◆ TEXTE DE LA PAGE
****************************************

Nous sommes en récession. À quelques exceptions près, les experts s’entendent pour identifier la cause du mal : la « déconnexion entre économie réelle et finance virtuelle. ». Tous conviennent que la crise emmènera des changements. Dans La Presse du 5 juin, Alain Dubuc écrit qu’elle « va forcer les économies à se transformer et à s’adapter à un monde qui ne sera plus le même . Dans la revue Liberté, Gilles Dostaler déclare : « Cette crise est donc l’occasion idéale pour remettre en question la façon dont nous fonctionnons . ».

****************************************

◆ DONNÉES À EXAMINER
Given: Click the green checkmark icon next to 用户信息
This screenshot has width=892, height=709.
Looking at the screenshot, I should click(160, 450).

****************************************

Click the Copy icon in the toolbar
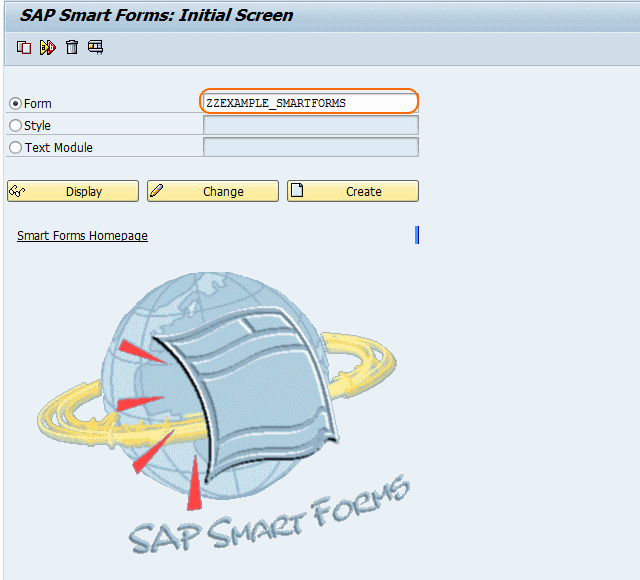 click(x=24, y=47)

****************************************

◆ TRAVAIL DEMANDÉ
**a)** Reformulez plus brièvement le paragraphe du texte sur la récession qui commence par « Nous sommes en récession » en conservant ses faits principaux.
**b)** Prolongez le texte sur la récession au-delà de sa dernière phrase, en un paragraphe.
Les enregistrements n'ont aucun lien avec le texte sur la récession.

◆ RÉPONSES
**a)** Selon la plupart des experts, la récession actuelle vient de la « déconnexion entre économie réelle et finance virtuelle », et la crise entraînera des changements. Dans La Presse du 5 juin, Alain Dubuc écrit qu'elle forcera les économies à se transformer pour s'adapter à un monde différent. Dans la revue Liberté, Gilles Dostaler y voit l'occasion idéale de remettre en question notre façon de fonctionner.

**b)**
Il y aura donc des changements. Il y en a d’ailleurs déjà. Qui aurait dit il y a un an que le gouvernement américain deviendrait actionnaire majoritaire de GM ? Ces changements présents ou futurs sont-ils tous souhaitables, tous inévitables ? Faut-il vraiment que les gouvernements accumulent d’énormes déficits ? Des disciples de Keynes ou de ceux de Friedman, lesquels voient juste ? Le simple citoyen peut-il faire autrement que de croiser les doigts en espérant que les gouvernements prendront les bonnes décisions ? C’est ce que je fais pour ma part, tout en lisant un tas d’articles et de bouquins afin d’y voir plus clair. Mais j’ai beau vouloir garder la tête froide, c’est plus fort que moi, les prophètes me hérissent.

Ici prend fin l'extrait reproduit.